Children's BBC! Truly, when you're reduced to arguing with Rastamouse, you've long since lost.
- Anyone else notice how it appears to be impossible for anyone to say the words Closure of The News Of The World without then appending the words After one hundred and sixty eight years?
Ah well, I could go on forever. The whole scandal has been a knee-slapping, laugh-a-minute comedy show from start to finish and it may get funnier yet. I just have worrying flashbacks to '97, when all those hacks vowed that the death of Princess Diana had made them see the light, resulting in a round of pledges to act reasonably and responsibly from that day forth.
You all remember how that worked out, right?
Update! Remiss of me not to mention the pie-flinging arse.

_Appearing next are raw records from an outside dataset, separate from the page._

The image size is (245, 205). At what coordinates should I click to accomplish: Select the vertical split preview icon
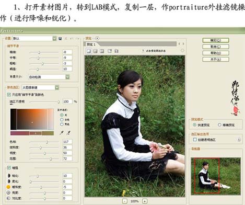[102, 51]
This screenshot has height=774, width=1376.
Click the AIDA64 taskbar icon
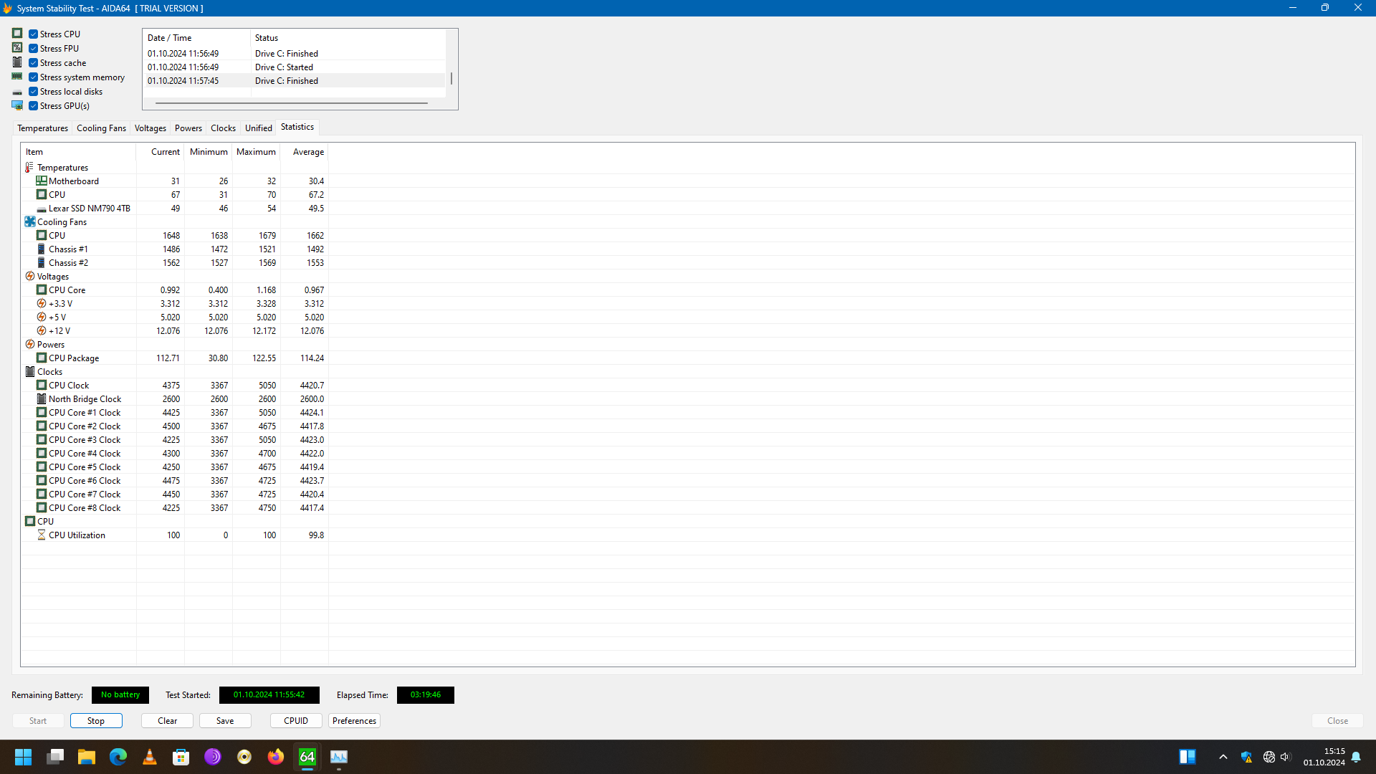(307, 757)
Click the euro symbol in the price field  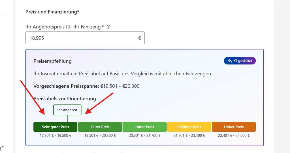[139, 38]
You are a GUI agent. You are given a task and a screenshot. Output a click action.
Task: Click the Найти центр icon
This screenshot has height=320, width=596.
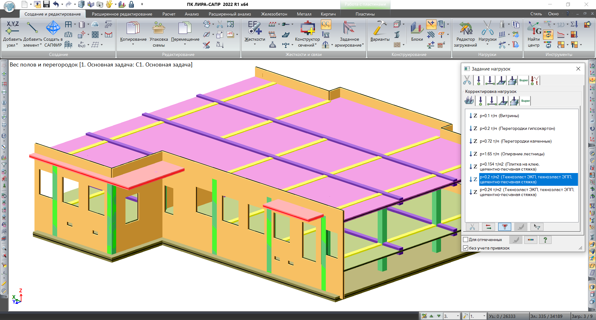[534, 29]
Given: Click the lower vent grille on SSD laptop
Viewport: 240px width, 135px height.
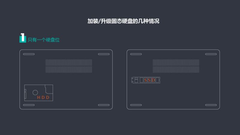Looking at the screenshot, I should (176, 69).
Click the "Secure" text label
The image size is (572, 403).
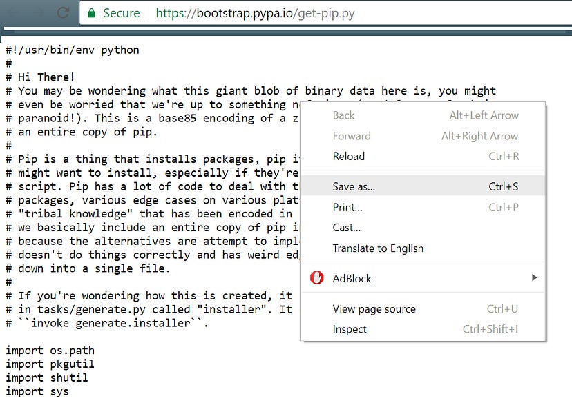pos(122,12)
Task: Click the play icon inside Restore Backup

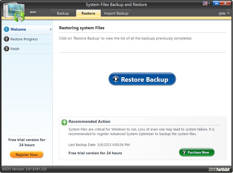Action: point(117,79)
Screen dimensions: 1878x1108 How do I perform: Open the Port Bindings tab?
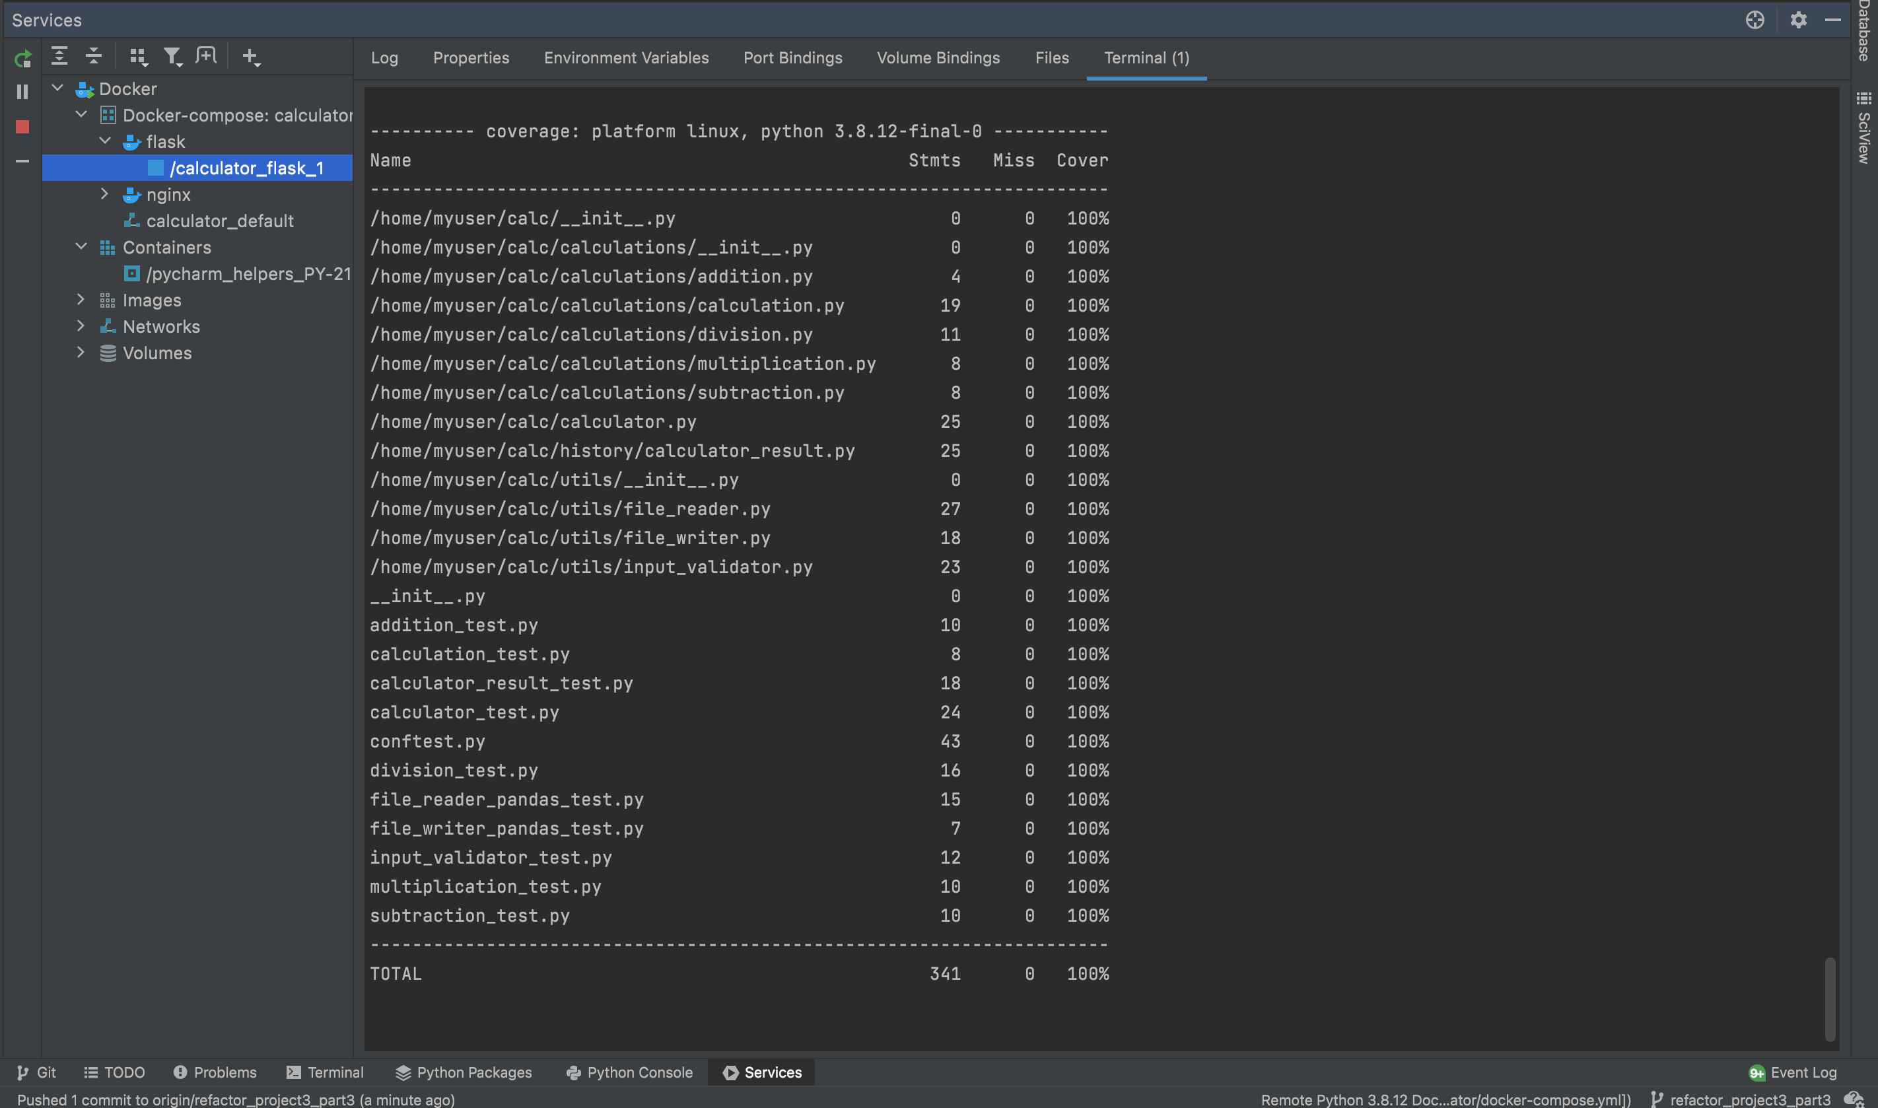pyautogui.click(x=792, y=58)
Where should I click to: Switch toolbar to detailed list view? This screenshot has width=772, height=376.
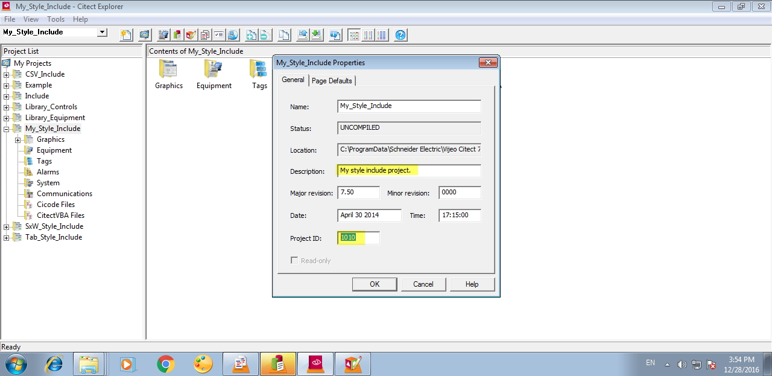coord(382,34)
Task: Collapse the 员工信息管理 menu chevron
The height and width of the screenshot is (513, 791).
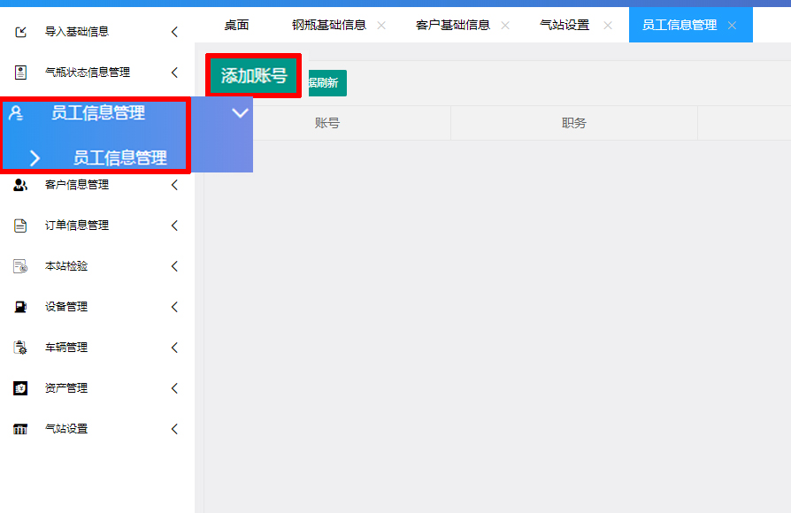Action: click(240, 113)
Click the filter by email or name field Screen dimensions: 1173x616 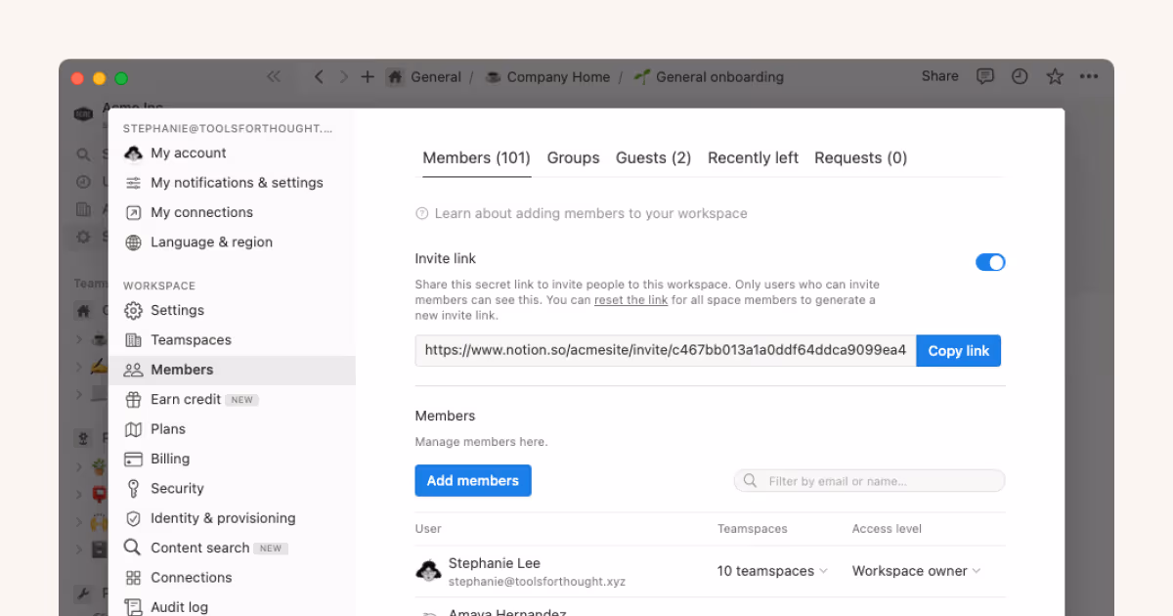[x=868, y=480]
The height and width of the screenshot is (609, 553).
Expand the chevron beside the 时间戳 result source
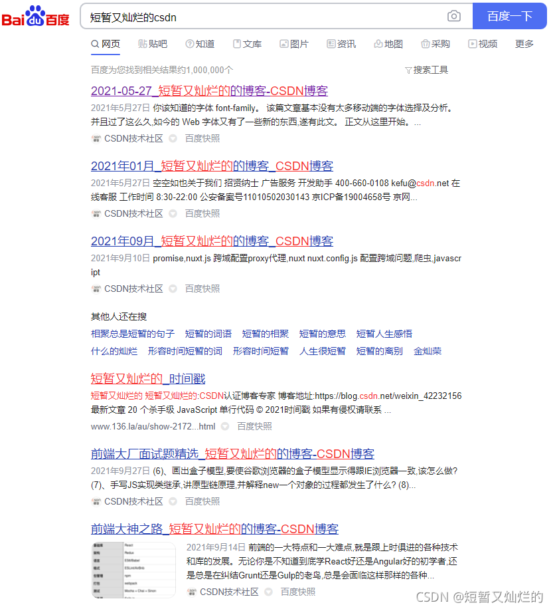(x=224, y=426)
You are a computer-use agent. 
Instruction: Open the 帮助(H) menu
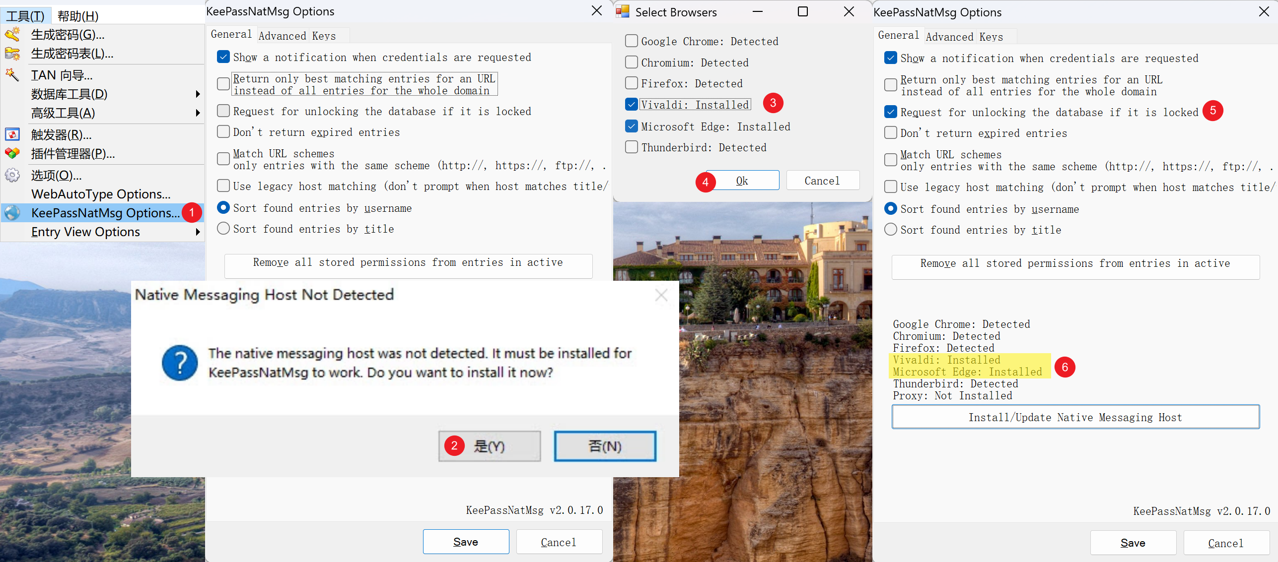(x=78, y=16)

All I'll say is this - British manufacturing may be on its knees; our industries dying a death in an era of long decline and our exports reduced to a shadow of their former glory but damn it, we can still produce world-class knobheads to compete at the highest level against the most cretinous twunts that the planet can throw at us.
Let's hear a cheer for good old Britain - still producing twits and chumps like an industrial fuckwit factory, despite everything.